8. Poultry: Another non-vegetarian food that is deemed healthy for your brain, the recommended serving of poultry such as chicken and turkey is at least two in a week.
9. Olive oil: The study found that people who use olive oil as their primary cooking oil had a greater level of protection against cognitive decline. Olive oil is a healthier fat alternative than other oils. The MIND diet recommends that you use this oil to prepare your everyday dishes and salads.
10. Wine: Wine, when enjoyed in moderation, has proven to prevent cognitive decline in addition to keeping your heart healthy. The MIND diet recommends a glass of wine everyday to keep dementia at bay and it works. Ensure that you do not go overboard and stick to just one glass to protect your health.
Foods to Avoid on the MIND Diet
The MIND diet is a simple natural diet that emphasizes the consumption of fresh vegetables, fish, berries, and nuts. It is scientifically-proven to be effective in reducing your risk for Alzheimer's disease. It proves that what you eat is crucial to brain health as well as overall well-being, but what you decide to eliminate or reduce in your diet also plays an important role.
Here are the five food groups that the MIND diet identifies as unhealthy:
1. Red meat: Although the MIND diet does not ask you to stop eating red meats completely, it recommends that you limit the servings to no more than four times a week. Restricting your red meat consumption to under four times a week may promote brain health.
2. Butter and stick margarine: If you are used to the taste of butter in your cooking, there are brain-healthy substitutes like olive oil that you can adopt. The MIND diet recommends that you limit your intake of butter and stick margarine to less than one tablespoon per day.

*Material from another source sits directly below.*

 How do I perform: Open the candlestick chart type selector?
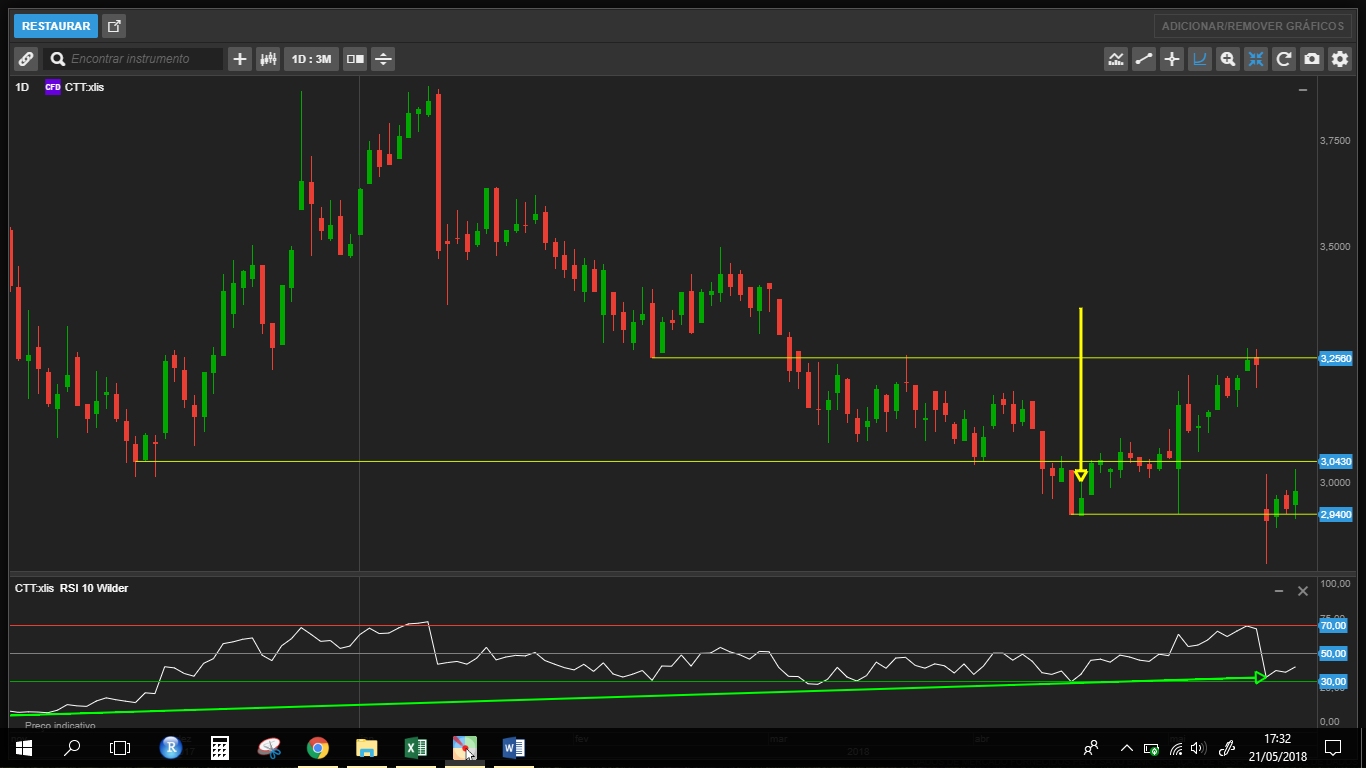click(x=268, y=59)
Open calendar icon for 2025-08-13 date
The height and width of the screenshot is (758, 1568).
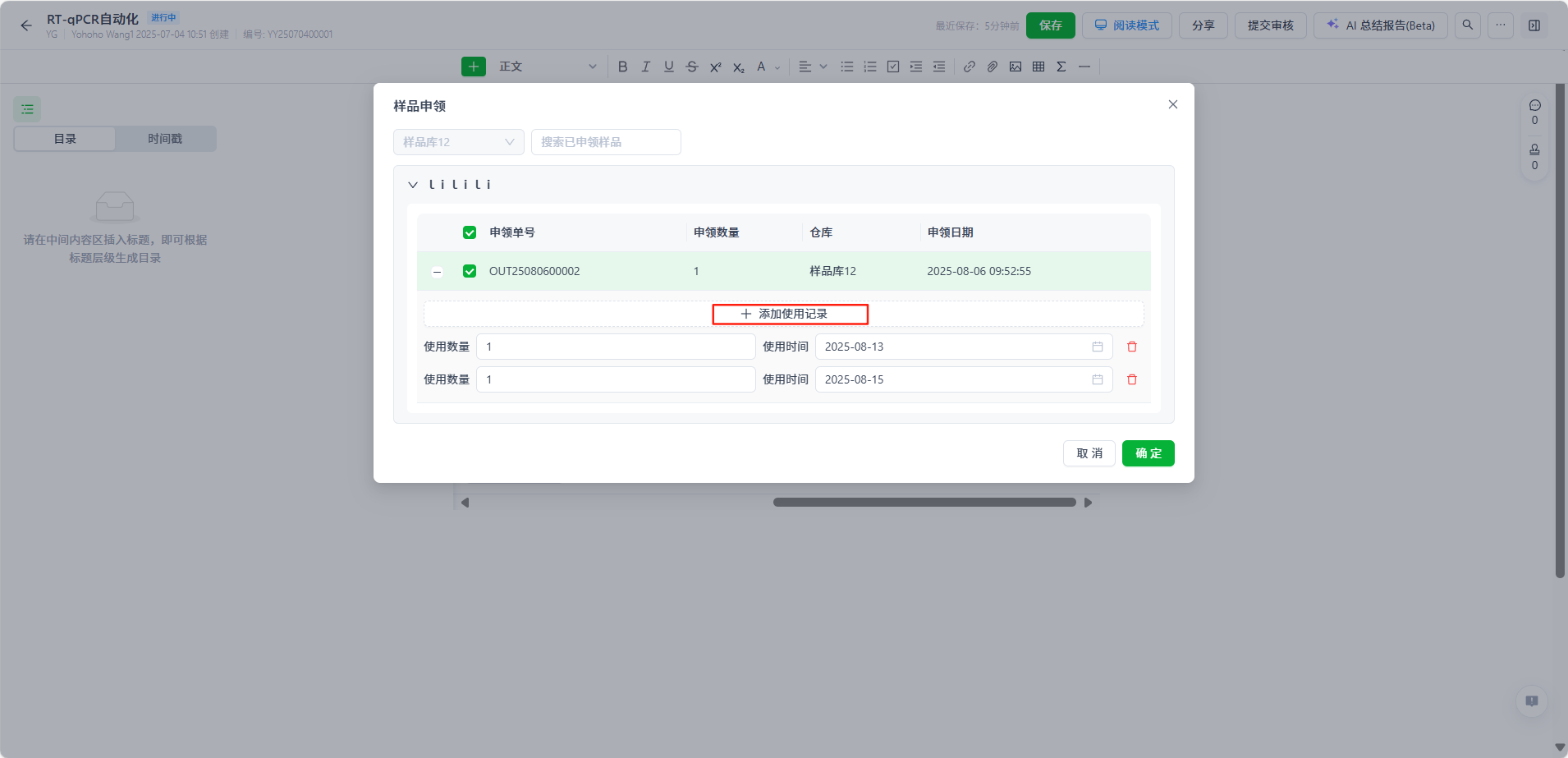click(x=1097, y=347)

3. Cheese: According to the MIND diet study, cheese doesn’t do any good for your brain. In order to lower your risk of Alzheimer’s, limit eating cheese to once a week.
4. Sweets and pastries: Desserts such as cookies, cakes, and pies are foods that may have a negative effect on your brain in addition to contributing to weight gain and other health issues. It is acceptable to indulge in sweet treats every so often but recommended that you limit your intake to no more than five servings each week.
5. Fried or fast food: Resists eating fast foods and fried stuff to once a week to boost your brain health.
The MIND Diet
One of the most attractive elements to the MIND diet is that it is an eating plan that is relatively flexible compared to other nutrition plans and enables you to benefit from it even with the occasional cheat day.
In fact, it was found that participants who followed the diet “moderately well” still had a reduced risk of Alzheimer's by approximately 35 percent. Alzheimer's disease affects more than five million Americans. Choosing to adopt the MIND diet is a wise and fashionable lifestyle choice.
Another great benefit of the MIND diet is that it actually help you shed extra pounds and lose weight (couple this with a bandage dresse). Dietary choices like cutting down the trans fat from fried food and sugar from sweets and pastries, and eating healthier and greener food all work to help you reduce weight naturally without having to embark on extreme diets that are hard to stick with for the long haul.
The key with the MIND diet and all other diets is to ensure that you watch your portion sizes, and do not go overboard even with the listed healthy foods. Even though olive oil is healthy, remember one tablespoon of it equals to 119 calories. Lastly, ensure that you are consuming proteins along with the recommended carbs in this diet. Eating proteins ensures that you do not face any sugar crashes, feel fuller faster, and maintain your healthiest weight.